## STATED EXERCISE 1
Summarize the course syllabus in two sentences.
## STATED EXERCISE 2
Print the passage of the course syllabus starting at "4. Complete exercises" and ending at "Due November 6.".

Department of Economics
New York University

DOUGLAS GALE

MATHEMATICS FOR ECONOMISTS I

Fall 2003

This course presents basic material on convexity and optimization for first-year graduate students in economics. A good preparatory text with lots of applications is Mathematics for Economists by Carl Simon and Lawrence Blume. Good references on several of the topics covered in this course are Convexity and Optimization by Leonard Berkowitz and Convexity by Roger Webster. Two classic (advanced) references on these topics are Convex Analysis by R. Tyrrell Rockafellar and Optimization using Vector Space Methods by David Luenberger. The material for the course will be drawn from a variety of sources. Lecture notes will be available on the web.

The course consists of two meetings, a lecture and a lab, each week. Problem sets are assigned each week and discussed in the lab. There will be two examinations, a mid-term and a final. The final grade will put a weight of 40% on each of the examinations and 20% on the homework assignments.

The course assumes that everyone is familiar with single-variable calculus and linear algebra, that is, the material presented in Chapters 2 – 10 of Simon and Blume.


Assignments

1. Complete the exercises in Sections 1.0.1 and 1.2.1 of the lecture notes. Due September 11.

2. Complete the exercises in Section 1.6.1 of the lecture notes. Due September 18.

3. Complete the exercises in Section 2.1.1 of the lecture notes. Due October 2.

4. Complete exercises 1 - 4 in Section 2.4.1 of the lecture notes. Due October 9.

5. Complete exercises 1 - 4 in Section 3.1.1 of the lecture notes. Due October 17 (note: this is a Friday) before 5:00 PM.

6. Complete exercises 1 - 5 in Section 3.3.1 of the lecture notes. Due October 23.

7. Complete all exercises in Section 3.5.1 and exercises 3 - 5 in Section 3.7.1. Due November 6.

8. Complete as much of exercises 1 and 2 as you find useful and all of exercises 5 and 6 in Section 4.5. Due November 13.

## GIVEN RECORDS
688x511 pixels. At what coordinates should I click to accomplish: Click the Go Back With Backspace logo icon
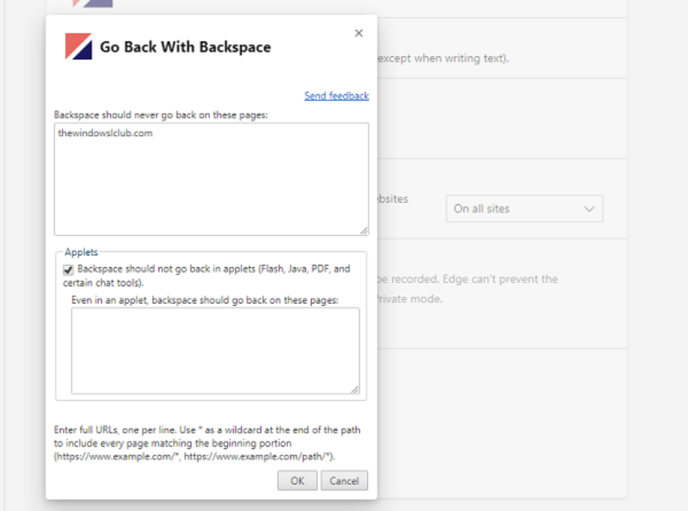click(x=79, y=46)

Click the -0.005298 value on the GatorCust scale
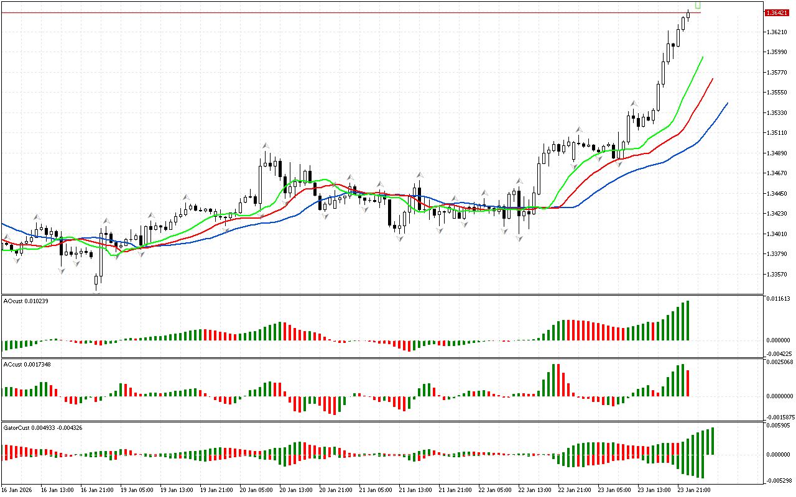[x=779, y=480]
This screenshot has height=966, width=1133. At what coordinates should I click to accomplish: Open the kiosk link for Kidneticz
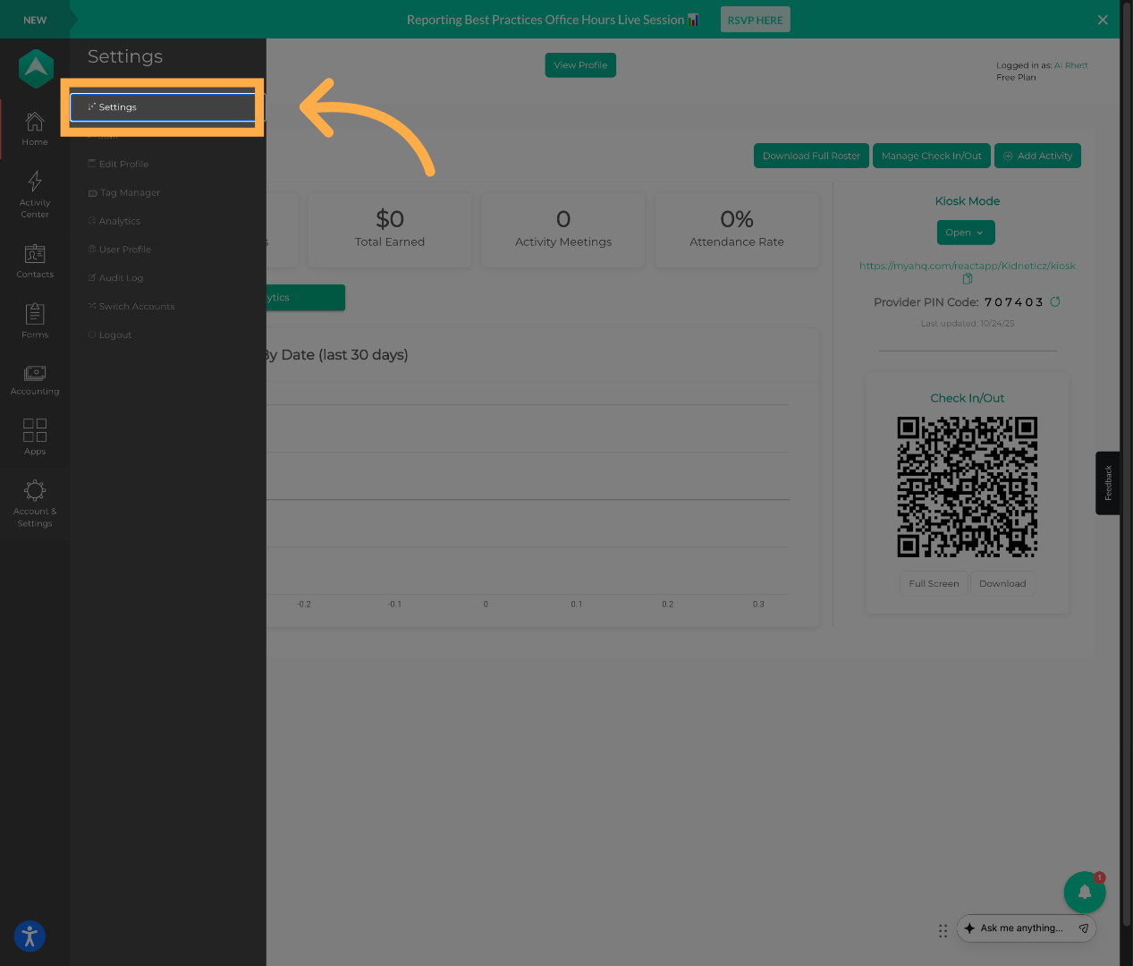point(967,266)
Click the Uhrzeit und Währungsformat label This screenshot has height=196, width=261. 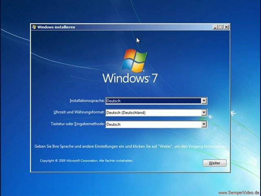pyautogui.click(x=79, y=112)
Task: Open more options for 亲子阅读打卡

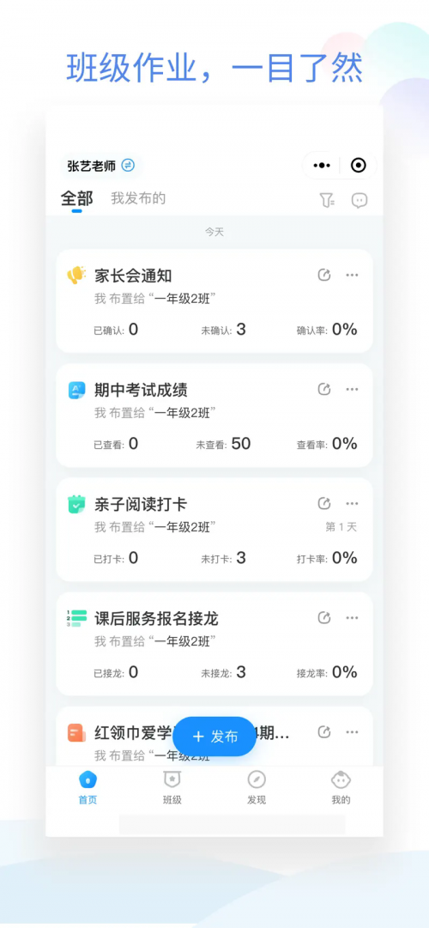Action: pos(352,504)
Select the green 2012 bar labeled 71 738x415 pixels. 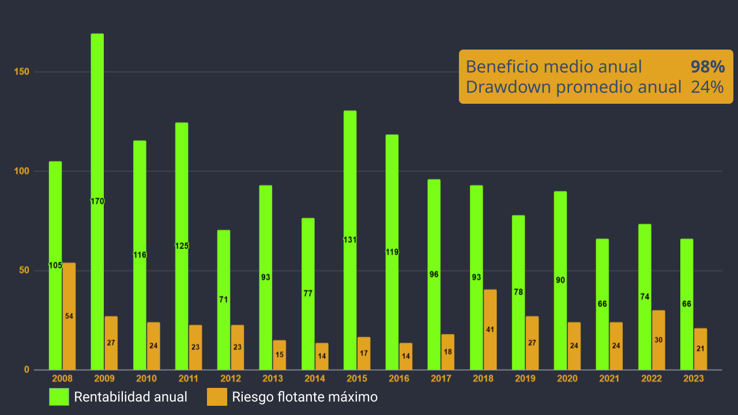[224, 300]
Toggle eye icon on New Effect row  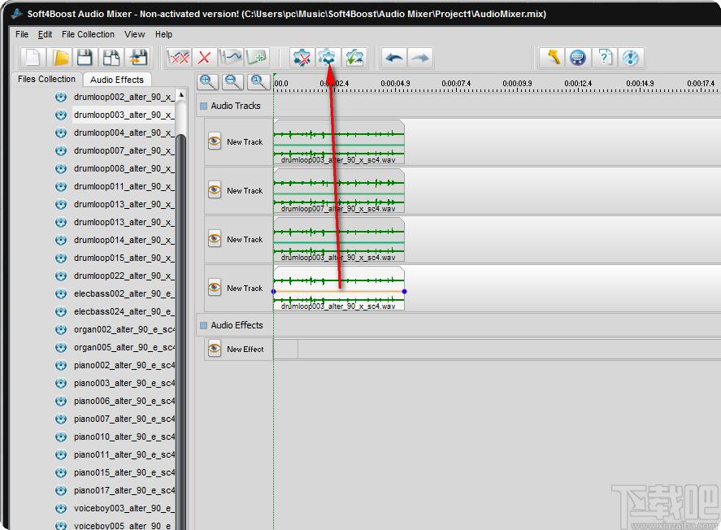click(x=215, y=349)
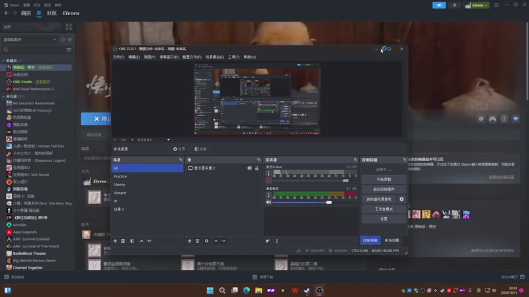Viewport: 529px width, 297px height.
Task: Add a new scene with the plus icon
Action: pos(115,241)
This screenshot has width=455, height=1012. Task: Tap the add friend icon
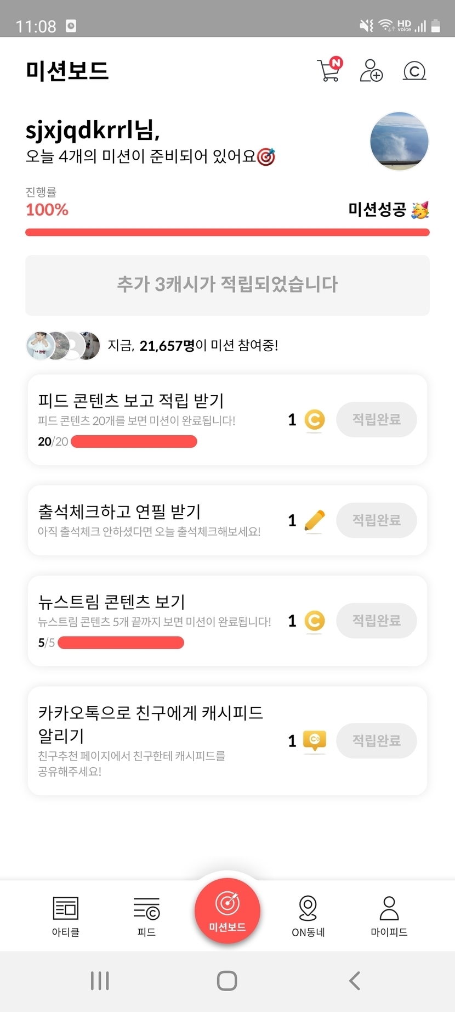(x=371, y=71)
* * *
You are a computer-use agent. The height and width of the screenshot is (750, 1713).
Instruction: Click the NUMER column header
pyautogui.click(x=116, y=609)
...
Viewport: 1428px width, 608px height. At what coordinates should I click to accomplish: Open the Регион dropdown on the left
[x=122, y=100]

## WORKED ANSWER 1
This fall 2003 course presents convexity and optimization to first-year graduate students in economics, assumes familiarity with single-variable calculus and linear algebra, and meets each week for a lecture and a lab where the weekly problem sets are discussed. The final grade weights the mid-term and the final examination at 40% each and the homework at 20%, and eight assignments are listed with their due dates.

## WORKED ANSWER 2
4. Complete exercises 1 - 4 in Section 2.4.1 of the lecture notes. Due October 9.

5. Complete exercises 1 - 4 in Section 3.1.1 of the lecture notes. Due October 17 (note: this is a Friday) before 5:00 PM.

6. Complete exercises 1 - 5 in Section 3.3.1 of the lecture notes. Due October 23.

7. Complete all exercises in Section 3.5.1 and exercises 3 - 5 in Section 3.7.1. Due November 6.